◆ Assignment: The line that contains "OPINI (666, 158)" and all lines following it to the end of the data below: set these down exactly, and nothing besides.

◆ Data for processing:
►
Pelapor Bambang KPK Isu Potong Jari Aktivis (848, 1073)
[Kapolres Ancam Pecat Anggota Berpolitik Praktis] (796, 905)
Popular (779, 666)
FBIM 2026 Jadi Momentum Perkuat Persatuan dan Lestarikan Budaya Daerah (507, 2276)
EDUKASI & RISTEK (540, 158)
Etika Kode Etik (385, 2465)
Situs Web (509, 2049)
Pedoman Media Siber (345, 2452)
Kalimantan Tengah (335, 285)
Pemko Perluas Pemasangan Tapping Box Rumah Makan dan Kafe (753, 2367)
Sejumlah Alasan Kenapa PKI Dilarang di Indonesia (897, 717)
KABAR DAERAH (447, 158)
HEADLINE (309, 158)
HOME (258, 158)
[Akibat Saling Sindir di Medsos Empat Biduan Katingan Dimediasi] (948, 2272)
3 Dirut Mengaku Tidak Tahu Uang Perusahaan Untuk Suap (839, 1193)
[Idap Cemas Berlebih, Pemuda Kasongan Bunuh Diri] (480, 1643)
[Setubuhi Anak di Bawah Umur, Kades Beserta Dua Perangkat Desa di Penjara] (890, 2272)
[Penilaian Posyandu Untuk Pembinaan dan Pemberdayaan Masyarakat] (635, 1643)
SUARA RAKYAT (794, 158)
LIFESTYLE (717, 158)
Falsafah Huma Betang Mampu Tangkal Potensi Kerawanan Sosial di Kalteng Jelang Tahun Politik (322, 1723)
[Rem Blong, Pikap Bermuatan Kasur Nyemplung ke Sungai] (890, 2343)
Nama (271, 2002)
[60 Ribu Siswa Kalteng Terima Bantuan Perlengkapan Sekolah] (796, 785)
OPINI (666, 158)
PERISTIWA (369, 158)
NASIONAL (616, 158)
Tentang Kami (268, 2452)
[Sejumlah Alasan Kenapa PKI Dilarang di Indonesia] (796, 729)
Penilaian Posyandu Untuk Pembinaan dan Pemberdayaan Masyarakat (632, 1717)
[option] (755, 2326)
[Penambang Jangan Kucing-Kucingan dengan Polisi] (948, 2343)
◄
◆ Written reply:
OPINI (666, 158)
PERISTIWA (369, 158)
NASIONAL (616, 158)
Tentang Kami (268, 2452)
[Sejumlah Alasan Kenapa PKI Dilarang di Indonesia] (796, 729)
Penilaian Posyandu Untuk Pembinaan dan Pemberdayaan Masyarakat (632, 1717)
[option] (755, 2326)
[Penambang Jangan Kucing-Kucingan dengan Polisi] (948, 2343)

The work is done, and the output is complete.